==== Alıntı metin ====

400 kilometre yalanı!
Zihnime bir şüphe çengeli takılacaktı ki Selahattin Demirtaş adlı kişinin açıklamasındaki diğer cümle durumu anlaşılır hale getirdi.
Şuydu o cümle: "Bana inanmayan bakan varsa gelsin söylediğimin doğru olduğunu göstereyim."
PKK belirli askeri kuralları uygulayabilen, taktik ve strateji geliştirebilen bir örgüt, bunda şüphe yok; ama eninde sonunda bir "kıro" topluluğu işte.
Bakın ben size anlatayım bu 400 kilometre meselesini:
Son yazacağım cümleyi ilk başta yazayım: Bu bölücünün söylediği bir kere külliyen yalan!
***
04.08.2012 tarihli yazımda PKK'nın Suriye ile ilişkilerini ve yüklendiği taşeronluk görevinin ne olduğunu yazdım. Buna göre PKK, Türkiye'nin bir bölgesinde sıra dışı eylemler yapacak ve hem Türkiye'nin Suriye'ye dönük dikkatini dağıtacak hem iç kamuoyunu Hükümet aleyhine kışkırtacak ve hem de Esad'a Türkiye aleyhine kullanacağı kozlar verecekti.
Türkiye bunu yutmadı; Şemdinli'yi basmaya gelen teröristler "basıldı" ve o günden sonraki bir ay içinde 350'ye yakın PKK'lının öldürüldüğü resmen açıklandı.
Ama öncekilerden farklı olarak PKK vur-kaç yapmıyordu bu kez. Ya ne yapıyordu? O bölgeyi terk etmiyor ve terk etmesi istenmiyordu.
Ama tuhaf bir durum gelişti o bölgede: PKK orada 5-10 kişilik gruplar halinde dolaşıyor ancak bizim güvenlik güçleri görünür operasyonlar yapmıyordu.
İstese o PKK'lıların çoğunu toplardı araziden. Çünkü eskisi gibi "kaçan" bir PKK yoktu karşısında.
Ama koca bir tabur 5 kişilik bir PKK'lı gruba operasyon yapıp niye dünya aleme Türkiye'nin bir bölgesinde savaş var görüntüsü versin ki?
Türk güvenlik güçleri oyunu çözdüler ve bölgede aktif operasyonları durdurdular.

==== Kaynak veriler ====

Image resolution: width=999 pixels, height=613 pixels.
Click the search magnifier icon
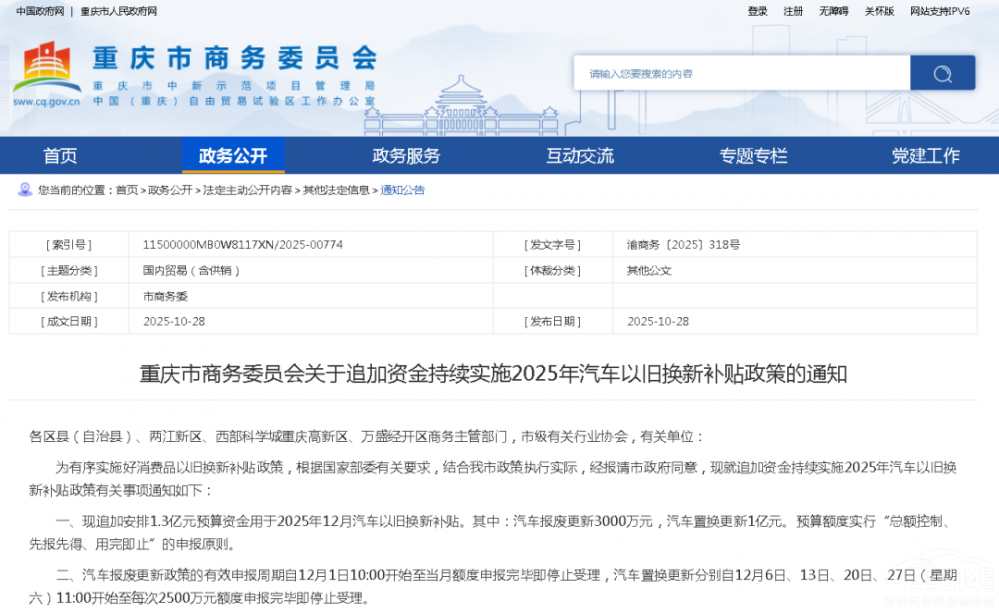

====

▸ Yapılacak işler:
A. Alıntı metne göre, Şemdinli baskınından sonraki bir ay içinde kaç PKK'lının öldürüldüğü resmen açıklandı?
B. Alıntı metinde "Ama öncekilerden farklı" diye başlayan kısmı, "aktif operasyonları durdurdular." sözleri de dahil olmak üzere, her geçen "güvenlik güçleri" yerine "güvenlik birimleri" koyarak düzenleyip yeniden yazın.
Cevapları yalnızca alıntı metindeki bilgilere dayandırın.

▸ Sırayla cevaplar:
A. 350'ye yakın PKK'lının öldürüldüğü açıklandı.

B.
Ama öncekilerden farklı olarak PKK vur-kaç yapmıyordu bu kez. Ya ne yapıyordu? O bölgeyi terk etmiyor ve terk etmesi istenmiyordu.
Ama tuhaf bir durum gelişti o bölgede: PKK orada 5-10 kişilik gruplar halinde dolaşıyor ancak bizim güvenlik birimleri görünür operasyonlar yapmıyordu.
İstese o PKK'lıların çoğunu toplardı araziden. Çünkü eskisi gibi "kaçan" bir PKK yoktu karşısında.
Ama koca bir tabur 5 kişilik bir PKK'lı gruba operasyon yapıp niye dünya aleme Türkiye'nin bir bölgesinde savaş var görüntüsü versin ki?
Türk güvenlik birimleri oyunu çözdüler ve bölgede aktif operasyonları durdurdular.